The Vikings are a perfect 3-0 in the preseason, but there still is plenty we don’t know about Mike Zimmer’s team with the season opener against the St. Louis Rams now less than two weeks away.
Who is the quarterback? Who will start at safety and middle linebacker? And are these guys actually for real?
We have learned some things about the Vikings, though, in their preseason wins over the Oakland Raiders, Arizona Cardinals and Kansas City Chiefs. These are five of the biggest takeaways.
1. Norv knows a thing or two about offense
Zimmer was widely praised for hiring offensive coordinator Norv Turner to serve essentially as the head coach of his offense. Turner is regarded as one of the savviest play-callers in the league, and wideouts, tight ends and running backs have all seemingly put up big numbers at each of his stops.
Second-year wide receiver Cordarrelle Patterson and towering tight end Kyle Rudolph both look poised to have productive seasons — each has scored on a long touchdown reception during the preseason — and if Adrian Peterson’s backups are averaging 4.3 yards per carry, you have to figure the perennial Pro Bowl back will be able to break into space once the regular season rolls around.
And then there are the quarterbacks. Matt Cassel and Teddy Bridgewater have each completed at least 65 percent of their passes. Bridgewater has thrown four touchdown passes with no interceptions and Cassel has averaged an impressive 9.4 yards per attempt.
2. Zimmer must work wonders in the secondary
The Vikings have three building blocks in the secondary in safety Harrison Smith and cornerbacks Xavier Rhodes and Captain Munnerlyn. They also have more question marks there than anywhere else. They still haven’t picked a second starting safety, Josh Robinson looks like he will be tabbed to be the team’s third cornerback by default and the Vikings lack quality depth in the secondary.
Zimmer has a reputation for getting the most out of defensive backs who are willing to work, whether they are first-round picks or castaways from another team, and he must deliver on that promise for the Vikings to survive an early-season schedule stacked with top quarterbacks.
It is encouraging that the Vikings are allowing just 5.8 yards per pass attempt during the preseason.
3. The pass rush will have life after Jared Allen
Of course, the secondary’s job will be made a lot less difficult if the Vikings can get after the quarterback like they did against the Chiefs. They racked up five sacks in the win, and after the game, Zimmer lamented the few times they let quarterback Alex Smith wiggle out of their grasp.

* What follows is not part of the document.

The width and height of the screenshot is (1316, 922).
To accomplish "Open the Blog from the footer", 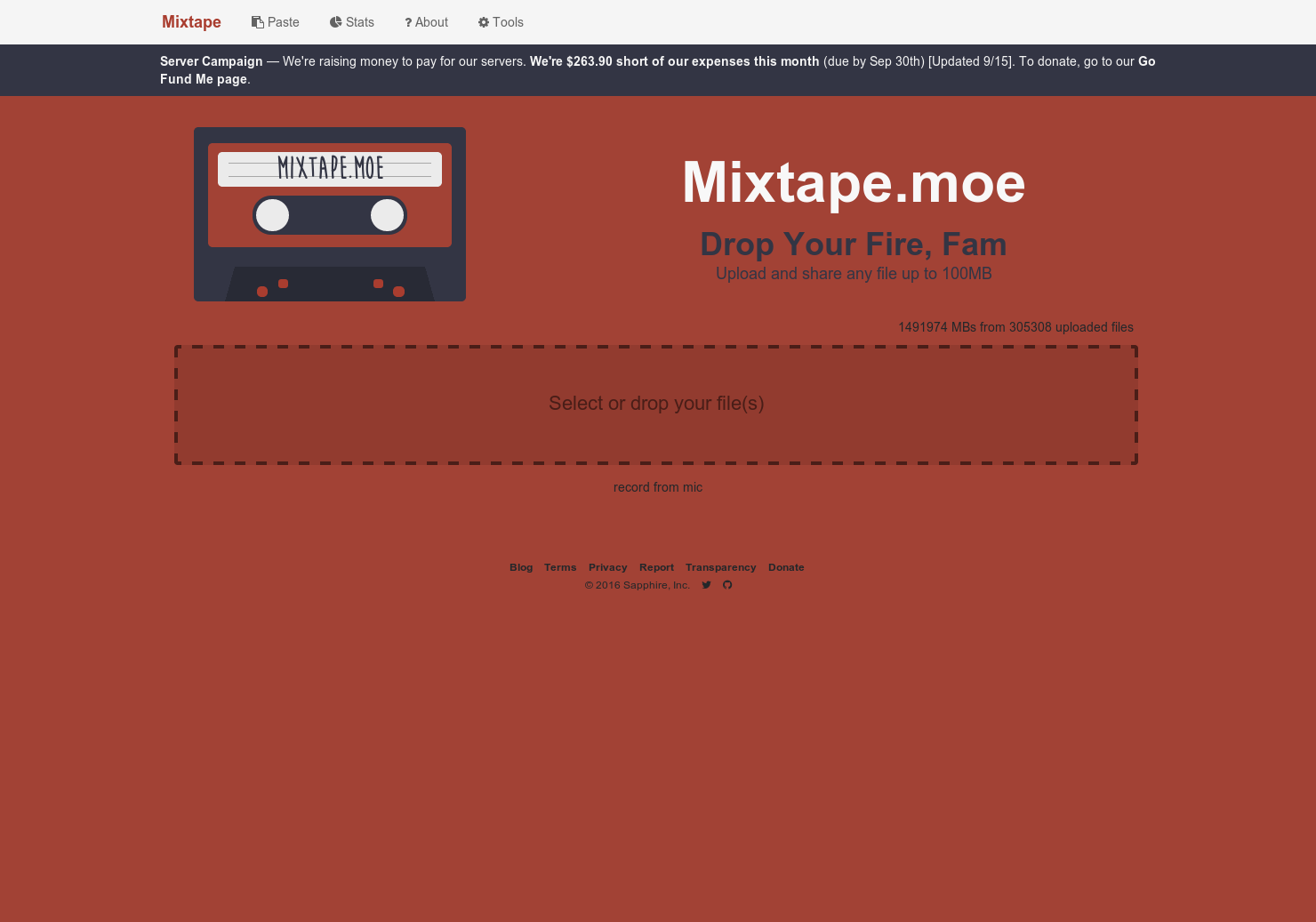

The Vikings allowed defensive end Jared Allen, who had 85½ sacks in six seasons here, to walk in part because Zimmer believed he could help Everson Griffen, Allen’s younger successor, become a star.
But Griffen won’t have to do it alone. Top pick Anthony Barr has showed promise with 1½ sacks in the preseason, and eight Vikings defenders have recorded at least half a sack through three games. Credit Zimmer’s clever blitz package and improved execution from the defense for that stat.
4. The return game will be explosive again
The Vikings had perhaps the NFL’s most productive overall return game in 2013, with Patterson leading the league with an average of 32.4 yards per kickoff return and Marcus Sherels ranking second at 15.2 yards per punt return.
Sherels and wide receiver Adam Thielen have averaged 16.6 yards per punt return this preseason — Thielen’s 75-yarder the other night helped — and the Vikings are getting 24.4 yards per kickoff return, with Patterson yet to be unleashed in the preseason.
5. The QB’s success will likely hinge on the O-line
The Vikings have surrendered 10 sacks during the preseason. All three they allowed against the Chiefs came with the starters in, and Cassel also endured a hard hit when a Chiefs defender drove him into the ground while he chucked up a deep ball to Rudolph during the third quarter. With Cassel on the run, the first-teamers didn’t muster much offense after their opening drive.
Zimmer still hasn’t named his starting quarterback — a trail of tea leaves from TCF Bank Stadium to Kansas City to St. Louis suggests that it will be Cassel — but regardless of who is under center this season, the offensive line must pass protect better to give the quarterback a chance to thrive.